Saved data entries:
******
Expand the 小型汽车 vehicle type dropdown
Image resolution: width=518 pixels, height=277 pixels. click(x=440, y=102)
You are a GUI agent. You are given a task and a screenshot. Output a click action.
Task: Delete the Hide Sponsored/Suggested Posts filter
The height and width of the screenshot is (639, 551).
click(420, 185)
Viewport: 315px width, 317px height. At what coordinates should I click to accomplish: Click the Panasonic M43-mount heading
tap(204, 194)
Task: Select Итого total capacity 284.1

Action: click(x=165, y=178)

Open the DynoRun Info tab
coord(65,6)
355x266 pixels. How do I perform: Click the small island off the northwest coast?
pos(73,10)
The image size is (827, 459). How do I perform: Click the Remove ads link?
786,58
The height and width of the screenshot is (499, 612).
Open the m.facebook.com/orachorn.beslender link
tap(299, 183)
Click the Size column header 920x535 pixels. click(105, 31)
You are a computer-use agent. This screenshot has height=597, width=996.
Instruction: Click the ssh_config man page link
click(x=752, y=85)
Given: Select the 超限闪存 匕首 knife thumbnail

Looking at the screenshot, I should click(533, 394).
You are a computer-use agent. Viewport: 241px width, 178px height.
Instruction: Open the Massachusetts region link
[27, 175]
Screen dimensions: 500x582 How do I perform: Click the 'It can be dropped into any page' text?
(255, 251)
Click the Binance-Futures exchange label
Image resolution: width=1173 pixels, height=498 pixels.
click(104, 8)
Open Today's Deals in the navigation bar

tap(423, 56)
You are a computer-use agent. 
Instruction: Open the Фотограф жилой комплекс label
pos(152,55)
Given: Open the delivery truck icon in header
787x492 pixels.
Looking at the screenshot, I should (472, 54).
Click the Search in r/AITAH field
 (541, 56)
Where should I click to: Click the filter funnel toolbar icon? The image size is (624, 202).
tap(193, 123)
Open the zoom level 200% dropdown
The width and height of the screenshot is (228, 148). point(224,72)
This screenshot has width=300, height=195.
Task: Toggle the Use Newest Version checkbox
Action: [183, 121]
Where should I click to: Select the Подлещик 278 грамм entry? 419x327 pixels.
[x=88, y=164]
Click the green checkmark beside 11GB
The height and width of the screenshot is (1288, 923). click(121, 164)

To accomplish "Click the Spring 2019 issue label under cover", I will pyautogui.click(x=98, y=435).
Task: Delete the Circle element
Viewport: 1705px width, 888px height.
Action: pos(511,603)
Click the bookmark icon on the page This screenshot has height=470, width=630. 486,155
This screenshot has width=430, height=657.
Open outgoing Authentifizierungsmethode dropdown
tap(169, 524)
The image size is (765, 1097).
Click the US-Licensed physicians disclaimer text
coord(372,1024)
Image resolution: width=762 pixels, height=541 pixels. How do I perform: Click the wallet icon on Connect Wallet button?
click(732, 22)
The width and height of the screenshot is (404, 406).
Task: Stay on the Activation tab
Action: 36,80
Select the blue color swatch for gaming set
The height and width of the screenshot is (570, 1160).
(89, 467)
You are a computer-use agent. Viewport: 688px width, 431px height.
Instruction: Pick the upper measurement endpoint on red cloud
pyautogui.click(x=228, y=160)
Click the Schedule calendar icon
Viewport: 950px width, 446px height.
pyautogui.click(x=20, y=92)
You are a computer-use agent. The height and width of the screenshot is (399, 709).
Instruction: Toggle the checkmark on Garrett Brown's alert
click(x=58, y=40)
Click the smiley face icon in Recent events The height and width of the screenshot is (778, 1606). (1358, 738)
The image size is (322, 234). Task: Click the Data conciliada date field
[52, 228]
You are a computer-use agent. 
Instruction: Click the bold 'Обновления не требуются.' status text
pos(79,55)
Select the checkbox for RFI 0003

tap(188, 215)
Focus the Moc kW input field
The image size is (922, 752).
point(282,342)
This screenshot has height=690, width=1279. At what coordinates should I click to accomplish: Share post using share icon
******
* [Assignment]
Copy out every line from the data above that has "computer" in it.

* [Response box]
You are a computer-use agent. This screenshot has height=597, width=996.
You are a computer-use agent. Viewport: 241px width, 178px height.
You are a computer-use agent. 
You are a computer-use agent. Viewport: 688px width, 431px height.
You are a computer-use agent. The height and width of the screenshot is (399, 709).
You are a computer-use agent. 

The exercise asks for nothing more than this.